❓WHAT HAPPENED: A federal appeals court upheld a decision barring Alina Habba from serving as New Jersey’s top federal prosecutor.
👤WHO WAS INVOLVED: Alina Habba, Attorney General Pam Bondi, Third Circuit Court of Appeals judges, and New Jersey district judges.
📍WHEN & WHERE: Monday, December 1, at the Third Circuit Court of Appeals in New Jersey.
💬KEY QUOTE: “The delegation of all the powers of a U.S. Attorney to Habba was expressly prohibited.” – Third Circuit Court ruling.
🎯IMPACT: The ruling reinforces the Federal Vacancies Reform Act and limits the Attorney General’s ability to bypass it.
Acting United States Attorney for the District of New Jersey Alina Habba has been disqualified from continuing in the position after a federal appeals court upheld a lower court decision on Monday. A three-judge panel for the Third Circuit Court of Appeals, comprised of two Bush appointees and one Biden appointee, agreed with the plaintiffs and with New Jersey’s federal district court that Attorney General Pam Bondi had unlawfully attempted to circumvent the Federal Vacancies Reform Act when she extended Habba’s appointment as a U.S. Attorney.
The plaintiffs argued that Bondi‘s appointment of Habba as Acting U.S. Attorney, after her term as interim U.S. Attorney ended, violated their “constitutional right to be prosecuted only by a duly authorized United States Attorney” and that “the illegitimacy of Ms. Habba’s appointment undermines… fundamental due process rights.”
Habba, who had been named by President Donald J. Trump as the interim U.S. Attorney for New Jersey in March, was briefly forced out of the role in late July after federal district court judges in the state voted not to extend her term. At the time, then-First Assistant U.S. Attorney Desiree Grace took over as New Jersey’s top federal prosecutor.

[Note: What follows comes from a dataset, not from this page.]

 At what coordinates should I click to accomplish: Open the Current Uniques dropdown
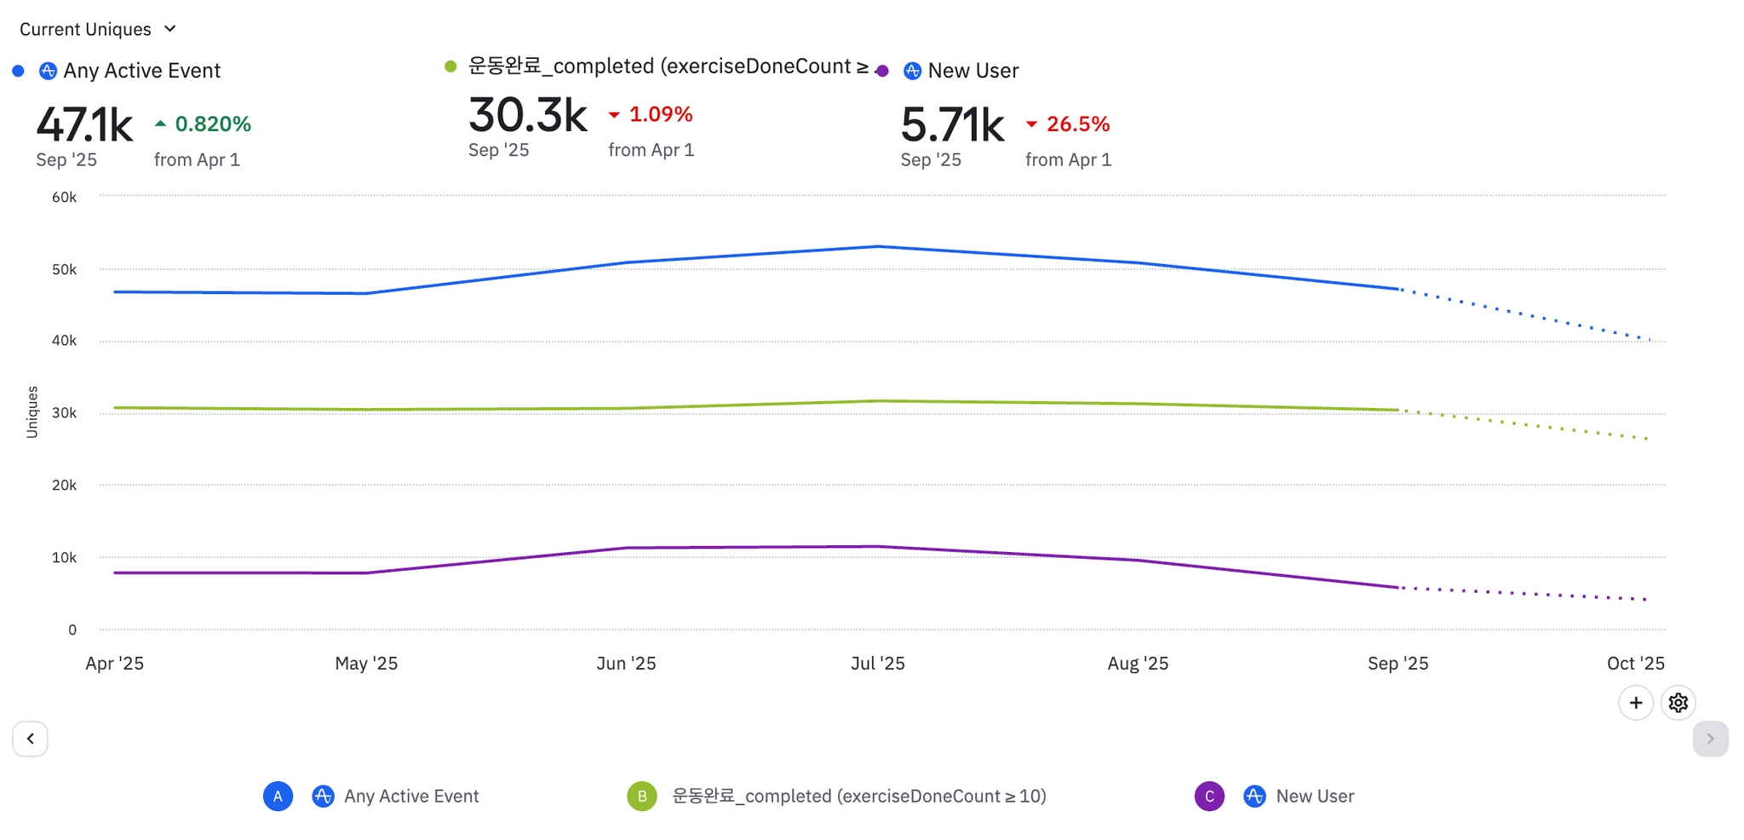point(97,29)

Subsequently, Attorney General Bondi fired Grace just two days later and named Habba as her replacement as Acting U.S. Attorney for New Jersey. This move, according to the appeals court panel, violated procedures set out in the Federal Vacancies Reform Act, with the judges writing that “only the first assistant in place at the time the vacancy arises automatically assumes the functions and duties of the office.” The judges agreed with the lower court’s findings that federal law barred Bondi’s “delegation of all the powers of a U.S. Attorney to Habba.”